This is, incredibly, the third annual version of this post. The tone of this year's edition will be a bit different, for two reasons. One is that PECOTA, which had a tremendous track record between '05 and '08, was actually the worst out of all the projections I collected by a substantial margin in 2009. The other is that, sadly, ESPN didn't have all of their analysts make projections this year, so we have no way of knowing what Steve Phillips was thinking six months ago.
There were still plenty of people making win predictions this year though, and some of them were even good. The projections I'm including in this analysis are: Joe S. Sheehan, CHONE, Sports Illustrated, PECOTA (AL, NL), CAIRO, ZiPS, Marcel, THT, RLYW (AL, NL), the Yahoo! guys (Tim Brown, Jeff Passan, Gordon Edes, and Steve Henson), and Keith Law.
Here are the five best predictions of the year, after taking into account how far off the average prediction was ("on pace for" is through Sunday's games):
1. Jeff Passan, Florida MarlinsPredicted wins: 87
On pace for: 86.2
This is pretty impressive, with the average projection having the Marlins at 76 wins, and the second-highest being just 82. Florida's Pythag splits the difference between the consensus and what actually happened, putting them right at .500. Their bullpen has been a big part of their surprising success, with guys like Kiko Calero (1.89 ERA) and Dan Meyer (2.91 ERA) having big years.
2. Jeff Passan, Texas Rangers
Predicted wins: 85
On pace for: 88.8
Going out on a limb certainly paid off for Passan this year. If those pesky Angels hadn't gotten in the way with their constant winning, the Rangers would have been a big story in '09; as it happened, they'll have to settle for being the "next big thing" in '10, with a potential rotation of Millwood, Feldman, Holland, Feliz, and Hunter.
3. Steve Henson, Baltimore Orioles
Predicted wins: 65
On pace for: 62.7
More Yahoo! dominance; obviously Henson didn't buy into the Wieters hype.
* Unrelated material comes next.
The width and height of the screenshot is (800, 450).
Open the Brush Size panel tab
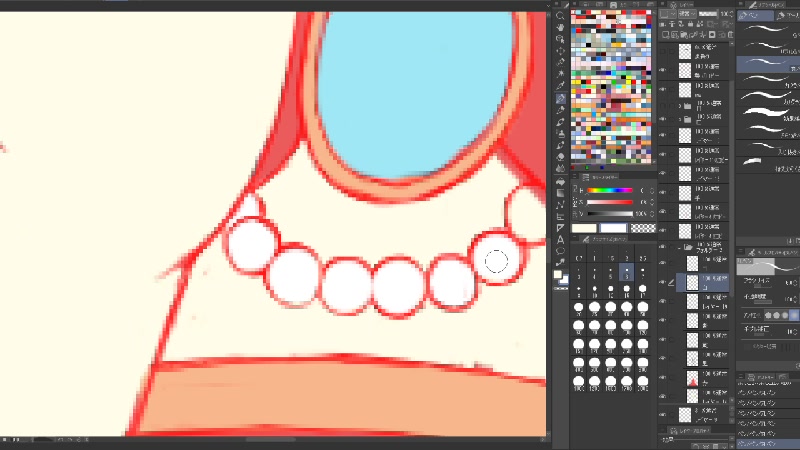(x=602, y=240)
In theory it was a nice offense, but nobody ended up posting an OPS+ above 115, with Izturis (57 OPS+) and Mora (74 OPS+) weighing them down. The pitching ended up being as bad as expected, and that's a good recipe for losing 100 games.
4. CHONE, Detroit Tigers
Predicted wins: 85
On pace for: 86.7
Finally,
some logic we can at least try to follow. CHONE saw Verlander returning to form, although it didn't quite envision 256 Ks. Most of the computer projections (avg: 81.3 wins) saw the Tigers bouncing back from their disappointing '08, while the humans (avg: 74.3 wins) weren't nearly as optimistic (or accurate).
5. ZiPS, Pittsburgh PiratesPredicted wins: 60
On pace for: 61.0
ZiPS
projected the Pirates would have zero SPs in the "top third", one in the "middle third" (Maholm), and the rest in the "bottom third", so that wasn't very promising. The bullpen actually ended up being even worse than the rotation, finishing second to last in the NL with a
4.67 ERA. Throw in the trades, and undershooting their Pythag by five games, and that's how they ended up right around this incredibly pessimistic projection.
And now for the worst misses:
1. ZiPS, Florida MarlinsPredicted wins: 66
On pace for: 86.2
Another exceedingly pessimistic
ZiPS prediction, although this one didn't turn out quite as well. ZiPS ended up being way low on Josh Johnson; it had him putting up a 4.04 ERA in 107 innings, while in reality he has thrown 199.1 innings with a 3.12 ERA. For whatever reason, the Marlins were another team with a big difference between the humans (avg: 80.3 win) and the computers (72.0).
2. PECOTA, Washington NationalsPredicted wins: 77
On pace for: 54.3
The Pirates may have had the second worst bullpen, but they weren't even in the same conversation with the Nationals, who have a relievers' ERA of 5.30, including a horrendous 1.3:1 K:BB ratio. That
crazy Cristian Guzman projection didn't work out too well for PECOTA, as his OBP dropped all the way down to .309. I don't think anybody could have anticipated how bad guys like Scott Olsen and Daniel Cabrera would be, and Washington has been 10 games worse than their Pythag, but even so 77 wins was a bit absurd for this group.
3. Steve Henson, Seattle MarinersPredicted wins: 65
On pace for: 83.1
This would be the same Steven Henson that had Seattle winning 89 games in 2008; I don't think anyone will be confusing him with Dave Cameron any time soon. The Mariners famously improved their outfield defense over the offseason, and it certainly paid dividends, with Gutierrez and Chavez combining for a ridiculous 34.4 UZR; Henson probably only figured those two for about 20 runs above average in the field.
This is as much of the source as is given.